• Supplied text:
'''
Nah, it is inherent in the NS manufacturing process that the boards will get considerably softer as they break-in. It is just what it is.


----------



## Nolefan2011 (Mar 12, 2011)

One more comment about NS as it relates to C2 boards from the Lib Tech line. I've spent extensive time on a T Rice and Jamie Lynn, and maybe a couple days on a TRS.

I have also found NS to be very plank like in general. I never found a way to put this in words, but thinking about it based on this discussion, NS' have a very distinct on the snow feel. For whatever reason, outside of being super damp, you can feel the transitions between the rocker and camber the minute you step on the board. As you ride them, they still are noticeable from where the rocker ends, to where th camber begins. It's likes the pieces were drilled in with bolts and the sections are distinct.

On a Lib Tech C2 board, the transitions blend smoothly, and when you ride, you don't notice the boards contours, but as you come in and out of the carve, the board moves like one piece.

I had someone once say the difference between driving a Ferrari and a Corvette, is that the Ferrari feels like one piece of metal moving together, while a Vette feels the individual parts through a tight turn.

That is how I could sum up CRC vs C2. C2 just feels smooth, and the tech works and pops, but you don't feel the exhageration individual zones. Some might like that. To each their own. But there was a drastic difference in how a Jamie Lynn felt and a Heritage. This why the Heritage was out for me.


----------



## SGboarder (Jun 24, 2012)

Nolefan2011 said:


> One more comment about NS as it relates to C2 boards from the Lib Tech line. I've spent extensive time on a T Rice and Jamie Lynn, and maybe a couple days on a TRS.
> 
> I have also found NS to be very plank like in general. I never found a way to put this in words, but thinking about it based on this discussion, NS' have a very distinct on the snow feel. For whatever reason, outside of being super damp, you can feel the transitions between the rocker and camber the minute you step on the board. As you ride them, they still are noticeable from where the rocker ends, to where th camber begins. It's likes the pieces were drilled in with bolts and the sections are distinct.
'''
• Work instructions:
Quote everything in the snowboard forum thread from "I had someone" down to "(Jun 24, 2012)", word for word.

• Listed entries:
'''
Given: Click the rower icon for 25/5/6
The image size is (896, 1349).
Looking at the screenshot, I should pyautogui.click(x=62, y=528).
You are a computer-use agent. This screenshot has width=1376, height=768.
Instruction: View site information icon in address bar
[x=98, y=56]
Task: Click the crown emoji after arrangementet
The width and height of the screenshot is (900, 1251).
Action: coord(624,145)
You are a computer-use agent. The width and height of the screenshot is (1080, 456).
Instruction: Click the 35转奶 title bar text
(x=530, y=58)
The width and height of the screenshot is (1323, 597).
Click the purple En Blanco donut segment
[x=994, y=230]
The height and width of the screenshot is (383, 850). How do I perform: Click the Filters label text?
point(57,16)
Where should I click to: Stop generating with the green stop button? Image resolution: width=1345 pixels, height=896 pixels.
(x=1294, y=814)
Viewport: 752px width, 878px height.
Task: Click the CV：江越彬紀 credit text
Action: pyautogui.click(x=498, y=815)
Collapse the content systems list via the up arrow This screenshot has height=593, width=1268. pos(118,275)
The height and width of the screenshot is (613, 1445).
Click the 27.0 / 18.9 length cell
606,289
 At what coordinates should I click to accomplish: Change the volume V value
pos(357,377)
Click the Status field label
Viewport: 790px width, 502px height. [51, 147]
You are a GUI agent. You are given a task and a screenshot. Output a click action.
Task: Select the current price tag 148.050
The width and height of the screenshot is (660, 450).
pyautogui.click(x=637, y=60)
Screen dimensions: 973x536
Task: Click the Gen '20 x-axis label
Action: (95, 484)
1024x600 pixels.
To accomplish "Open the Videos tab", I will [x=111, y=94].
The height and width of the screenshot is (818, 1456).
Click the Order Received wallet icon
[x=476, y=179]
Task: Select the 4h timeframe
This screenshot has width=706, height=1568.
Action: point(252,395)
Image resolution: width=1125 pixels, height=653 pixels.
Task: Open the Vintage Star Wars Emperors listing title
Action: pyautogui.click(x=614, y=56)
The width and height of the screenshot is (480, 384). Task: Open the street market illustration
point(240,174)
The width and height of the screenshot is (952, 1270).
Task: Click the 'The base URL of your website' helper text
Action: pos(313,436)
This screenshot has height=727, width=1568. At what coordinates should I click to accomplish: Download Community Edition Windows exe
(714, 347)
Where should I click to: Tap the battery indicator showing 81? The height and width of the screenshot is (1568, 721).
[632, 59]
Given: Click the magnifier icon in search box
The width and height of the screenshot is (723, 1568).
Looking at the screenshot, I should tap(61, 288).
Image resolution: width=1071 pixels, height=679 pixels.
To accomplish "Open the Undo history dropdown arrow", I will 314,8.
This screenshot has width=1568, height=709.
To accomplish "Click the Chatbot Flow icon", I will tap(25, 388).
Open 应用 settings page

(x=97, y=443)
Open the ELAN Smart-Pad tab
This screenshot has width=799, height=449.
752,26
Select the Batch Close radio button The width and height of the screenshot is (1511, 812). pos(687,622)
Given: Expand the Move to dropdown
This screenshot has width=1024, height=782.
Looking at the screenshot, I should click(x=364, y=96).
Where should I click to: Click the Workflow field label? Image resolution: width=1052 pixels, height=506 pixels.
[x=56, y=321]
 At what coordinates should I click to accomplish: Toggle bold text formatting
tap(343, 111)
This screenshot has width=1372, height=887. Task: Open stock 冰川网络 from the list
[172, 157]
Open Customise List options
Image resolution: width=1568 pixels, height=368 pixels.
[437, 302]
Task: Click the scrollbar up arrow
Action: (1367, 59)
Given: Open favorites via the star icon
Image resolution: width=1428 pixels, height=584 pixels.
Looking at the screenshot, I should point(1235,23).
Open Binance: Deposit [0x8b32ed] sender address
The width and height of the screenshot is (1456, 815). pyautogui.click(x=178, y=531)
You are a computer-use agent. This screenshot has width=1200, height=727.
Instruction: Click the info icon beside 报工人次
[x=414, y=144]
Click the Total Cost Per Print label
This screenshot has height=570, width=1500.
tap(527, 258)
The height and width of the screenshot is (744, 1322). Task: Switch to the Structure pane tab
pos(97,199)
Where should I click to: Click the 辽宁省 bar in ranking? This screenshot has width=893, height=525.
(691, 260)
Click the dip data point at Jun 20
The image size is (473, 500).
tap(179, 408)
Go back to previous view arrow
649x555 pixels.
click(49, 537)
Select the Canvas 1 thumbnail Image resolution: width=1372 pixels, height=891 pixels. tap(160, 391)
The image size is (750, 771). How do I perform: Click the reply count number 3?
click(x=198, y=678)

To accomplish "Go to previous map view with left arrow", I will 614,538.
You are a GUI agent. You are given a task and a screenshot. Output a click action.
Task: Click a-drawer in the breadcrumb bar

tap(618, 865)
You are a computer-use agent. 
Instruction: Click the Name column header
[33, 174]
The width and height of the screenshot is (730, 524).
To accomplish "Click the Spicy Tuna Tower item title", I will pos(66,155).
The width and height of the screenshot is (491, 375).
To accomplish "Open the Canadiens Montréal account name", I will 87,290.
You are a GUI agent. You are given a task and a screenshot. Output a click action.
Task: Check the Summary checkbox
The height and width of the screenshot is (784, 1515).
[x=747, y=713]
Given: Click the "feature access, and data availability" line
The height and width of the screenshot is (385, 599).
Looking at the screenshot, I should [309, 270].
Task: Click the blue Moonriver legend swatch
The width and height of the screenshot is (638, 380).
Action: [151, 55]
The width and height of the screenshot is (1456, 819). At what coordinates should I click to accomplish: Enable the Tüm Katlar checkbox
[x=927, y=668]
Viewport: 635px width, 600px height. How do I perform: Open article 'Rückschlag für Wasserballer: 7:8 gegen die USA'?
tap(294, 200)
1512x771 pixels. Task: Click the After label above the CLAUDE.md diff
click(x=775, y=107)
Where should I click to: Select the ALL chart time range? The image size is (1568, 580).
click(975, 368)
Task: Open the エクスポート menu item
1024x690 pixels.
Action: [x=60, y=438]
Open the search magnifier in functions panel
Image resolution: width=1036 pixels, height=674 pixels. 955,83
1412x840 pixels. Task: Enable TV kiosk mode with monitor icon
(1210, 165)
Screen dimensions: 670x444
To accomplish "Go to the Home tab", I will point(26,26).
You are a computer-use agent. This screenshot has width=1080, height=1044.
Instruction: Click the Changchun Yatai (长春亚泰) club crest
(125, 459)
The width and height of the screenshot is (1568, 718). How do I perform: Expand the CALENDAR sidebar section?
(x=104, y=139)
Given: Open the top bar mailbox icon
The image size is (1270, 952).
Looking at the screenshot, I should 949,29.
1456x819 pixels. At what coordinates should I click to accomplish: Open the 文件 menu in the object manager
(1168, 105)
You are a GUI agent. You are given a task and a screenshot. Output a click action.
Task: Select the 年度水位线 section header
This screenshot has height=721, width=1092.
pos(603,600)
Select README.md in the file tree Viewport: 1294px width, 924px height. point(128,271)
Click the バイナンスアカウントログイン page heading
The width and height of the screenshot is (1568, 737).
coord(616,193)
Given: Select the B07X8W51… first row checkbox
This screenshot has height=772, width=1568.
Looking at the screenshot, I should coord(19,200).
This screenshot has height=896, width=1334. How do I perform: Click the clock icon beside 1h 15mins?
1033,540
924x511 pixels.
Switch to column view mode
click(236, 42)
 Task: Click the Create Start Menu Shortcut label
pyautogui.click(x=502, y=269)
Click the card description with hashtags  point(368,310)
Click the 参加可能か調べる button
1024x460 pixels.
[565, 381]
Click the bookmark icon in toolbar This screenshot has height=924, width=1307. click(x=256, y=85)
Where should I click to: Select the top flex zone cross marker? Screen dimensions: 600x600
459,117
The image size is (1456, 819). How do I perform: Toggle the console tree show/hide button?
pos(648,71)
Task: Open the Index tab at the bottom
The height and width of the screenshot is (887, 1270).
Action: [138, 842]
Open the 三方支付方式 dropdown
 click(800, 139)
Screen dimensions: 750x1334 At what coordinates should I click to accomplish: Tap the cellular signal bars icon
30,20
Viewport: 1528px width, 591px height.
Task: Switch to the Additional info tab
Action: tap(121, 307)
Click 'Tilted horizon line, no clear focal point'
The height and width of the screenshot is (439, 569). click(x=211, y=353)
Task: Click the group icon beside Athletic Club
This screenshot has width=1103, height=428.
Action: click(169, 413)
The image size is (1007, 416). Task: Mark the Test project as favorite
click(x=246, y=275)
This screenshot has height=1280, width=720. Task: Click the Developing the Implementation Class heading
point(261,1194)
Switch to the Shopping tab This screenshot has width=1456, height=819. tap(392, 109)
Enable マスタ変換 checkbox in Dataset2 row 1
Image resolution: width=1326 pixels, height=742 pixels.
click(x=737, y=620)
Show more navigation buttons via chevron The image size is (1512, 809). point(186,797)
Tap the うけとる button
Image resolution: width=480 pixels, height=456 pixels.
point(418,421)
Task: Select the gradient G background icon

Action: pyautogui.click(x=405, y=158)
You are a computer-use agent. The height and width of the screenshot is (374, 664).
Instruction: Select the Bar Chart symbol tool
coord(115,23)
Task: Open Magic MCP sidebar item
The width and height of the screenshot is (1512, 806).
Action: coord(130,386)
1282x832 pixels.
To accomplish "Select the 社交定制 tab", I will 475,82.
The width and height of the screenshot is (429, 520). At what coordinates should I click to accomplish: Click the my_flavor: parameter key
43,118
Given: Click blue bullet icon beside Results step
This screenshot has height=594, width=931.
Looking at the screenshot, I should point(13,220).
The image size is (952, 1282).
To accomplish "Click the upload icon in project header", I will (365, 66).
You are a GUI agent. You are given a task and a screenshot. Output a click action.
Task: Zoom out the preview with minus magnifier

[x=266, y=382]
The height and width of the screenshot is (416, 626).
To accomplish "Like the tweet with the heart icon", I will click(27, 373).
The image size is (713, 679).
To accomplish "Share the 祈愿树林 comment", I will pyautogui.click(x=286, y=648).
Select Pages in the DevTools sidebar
'''
• Task result:
I had someone once say the difference between driving a Ferrari and a Corvette, is that the Ferrari feels like one piece of metal moving together, while a Vette feels the individual parts through a tight turn.

That is how I could sum up CRC vs C2. C2 just feels smooth, and the tech works and pops, but you don't feel the exhageration individual zones. Some might like that. To each their own. But there was a drastic difference in how a Jamie Lynn felt and a Heritage. This why the Heritage was out for me.


----------



## SGboarder (Jun 24, 2012)